## Your task
Rewrite the entries starting with the line that contains "Click the Danger Zone warning triangle icon" and going on through the line that contains "(x=89, y=66)", changing "warning triangle" to "alert triangle" and keeping everything else the same.

## Records supplied
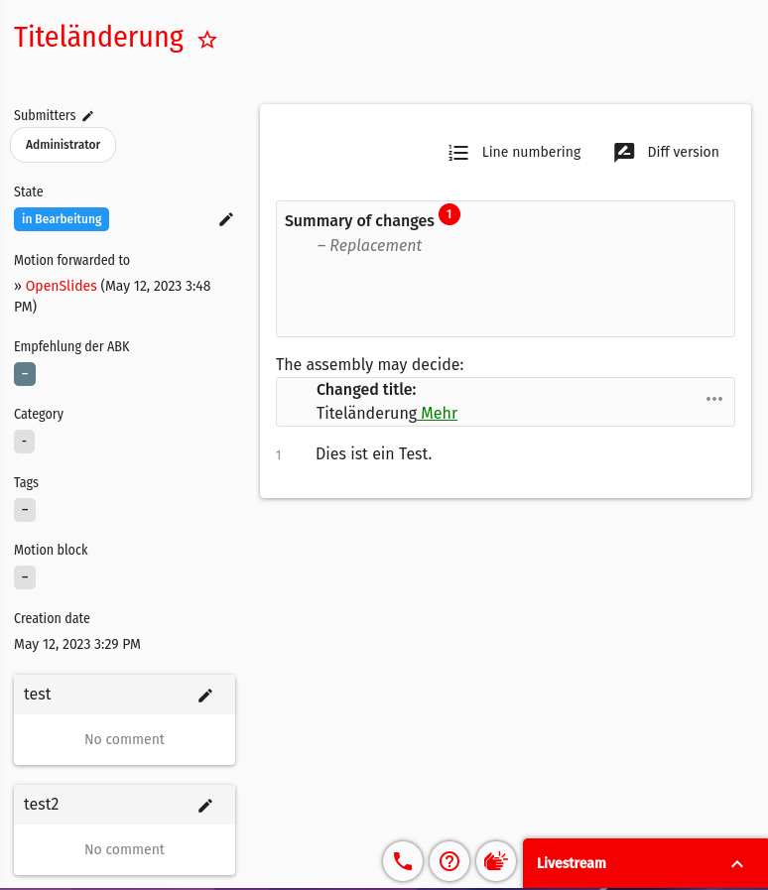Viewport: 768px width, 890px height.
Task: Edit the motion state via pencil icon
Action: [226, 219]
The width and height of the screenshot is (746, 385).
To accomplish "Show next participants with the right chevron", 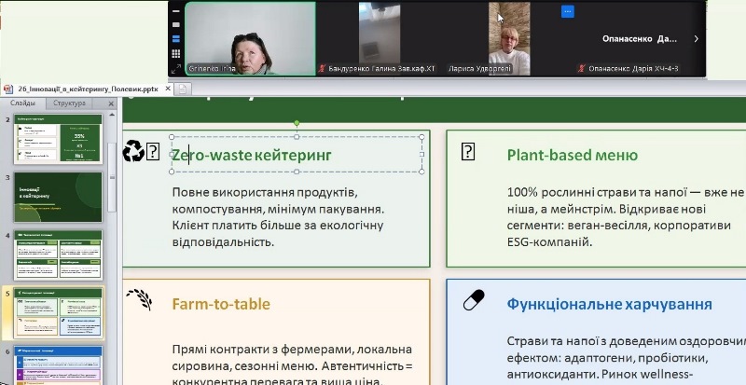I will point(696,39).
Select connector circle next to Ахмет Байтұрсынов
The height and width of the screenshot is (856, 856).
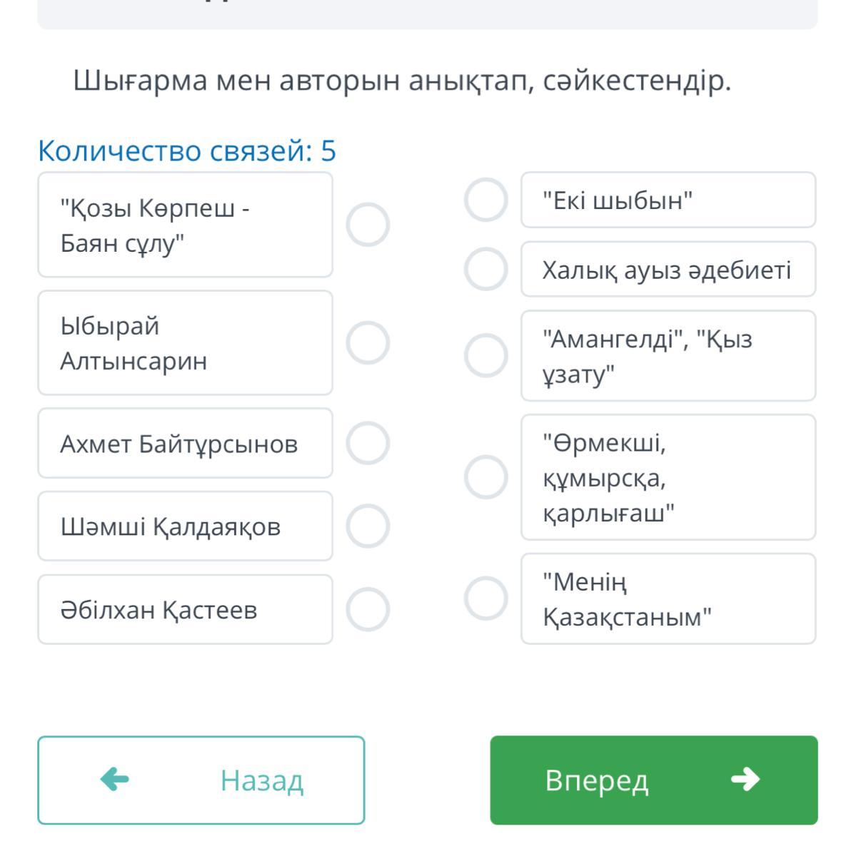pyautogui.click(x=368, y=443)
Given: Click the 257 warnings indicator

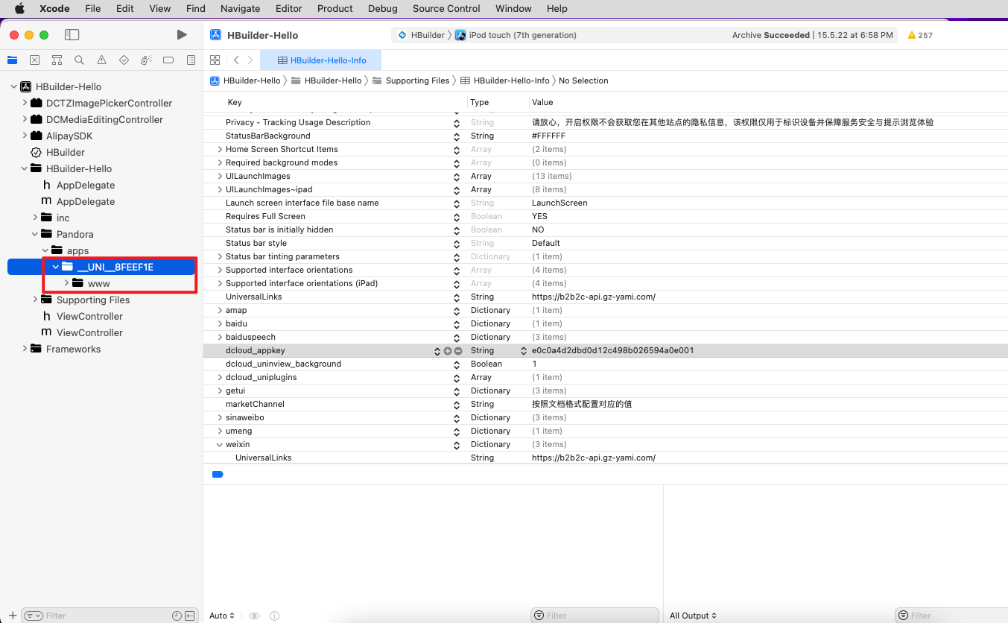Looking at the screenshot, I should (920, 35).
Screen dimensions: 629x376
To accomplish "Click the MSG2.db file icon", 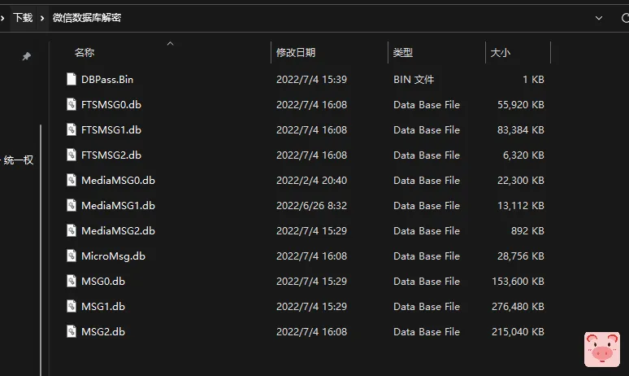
==
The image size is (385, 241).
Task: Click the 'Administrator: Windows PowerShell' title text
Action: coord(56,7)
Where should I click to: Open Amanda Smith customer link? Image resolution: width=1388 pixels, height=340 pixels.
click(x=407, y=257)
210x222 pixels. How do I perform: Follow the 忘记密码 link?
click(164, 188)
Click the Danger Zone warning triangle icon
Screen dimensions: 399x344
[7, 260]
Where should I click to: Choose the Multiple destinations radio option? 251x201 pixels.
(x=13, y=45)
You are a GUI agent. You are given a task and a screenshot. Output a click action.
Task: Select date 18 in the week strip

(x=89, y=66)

## Complete response
Click the Danger Zone alert triangle icon
Screen dimensions: 399x344
[7, 260]
Where should I click to: Choose the Multiple destinations radio option? 251x201 pixels.
(x=13, y=45)
You are a GUI agent. You are given a task and a screenshot. Output a click action.
Task: Select date 18 in the week strip

(x=89, y=66)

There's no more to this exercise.